- What the task requires: From the line that contains "Given: Click the" through the line that contains "The image size is (1352, 746).", output every line of the listing below exactly and leave out all the rest.

- Records to process:
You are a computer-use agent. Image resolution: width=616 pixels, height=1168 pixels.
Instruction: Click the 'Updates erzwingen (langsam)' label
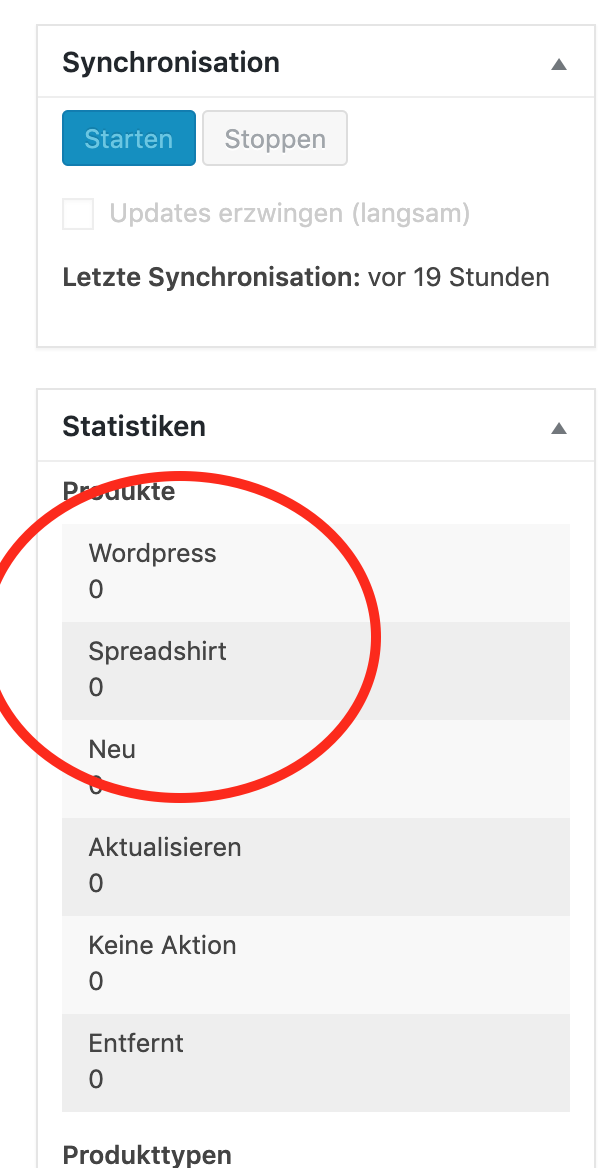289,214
* * *
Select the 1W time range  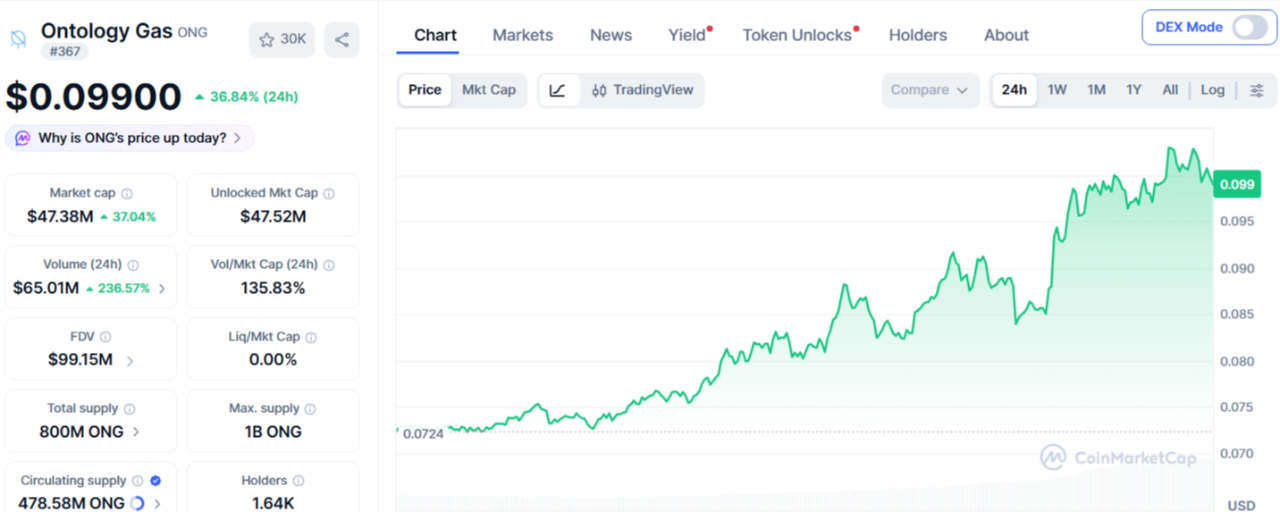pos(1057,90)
---
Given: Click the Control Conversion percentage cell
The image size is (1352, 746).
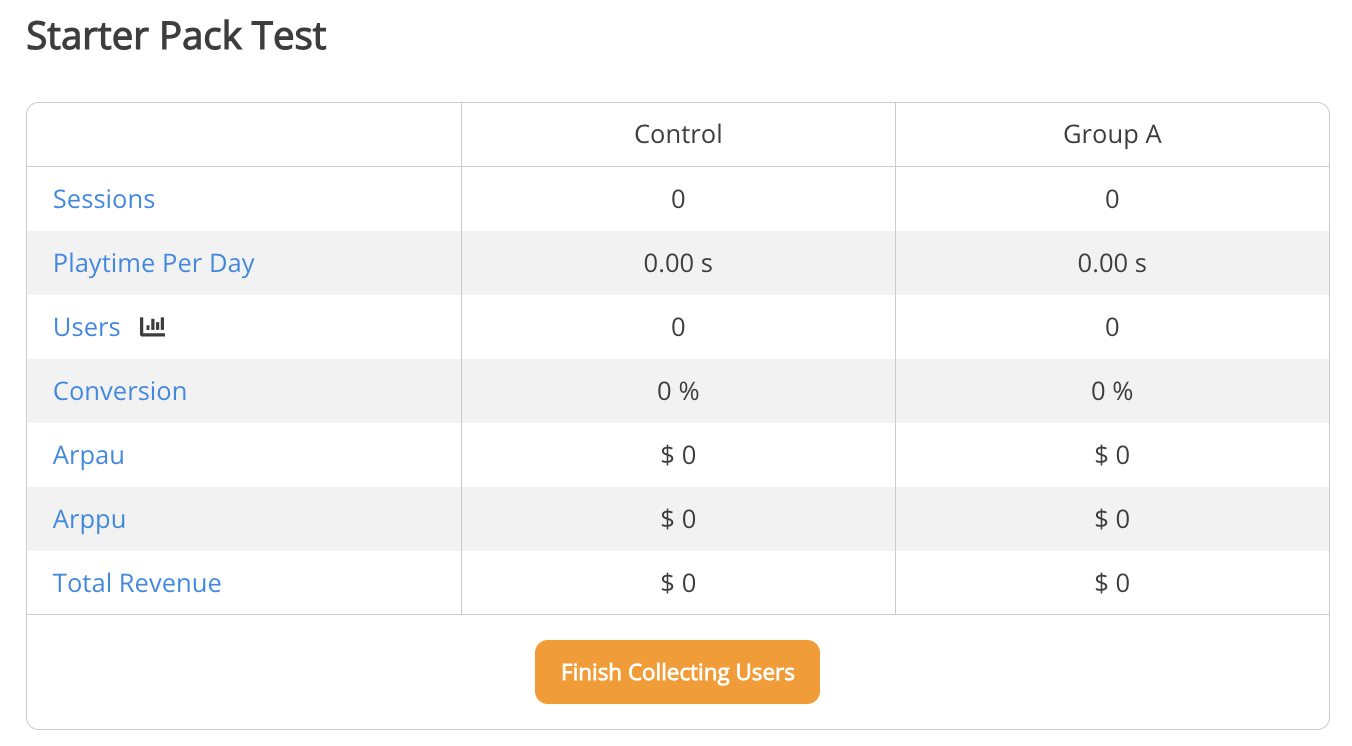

- Result:
Given: Click the Control Conversion percentage cell
The image size is (1352, 746).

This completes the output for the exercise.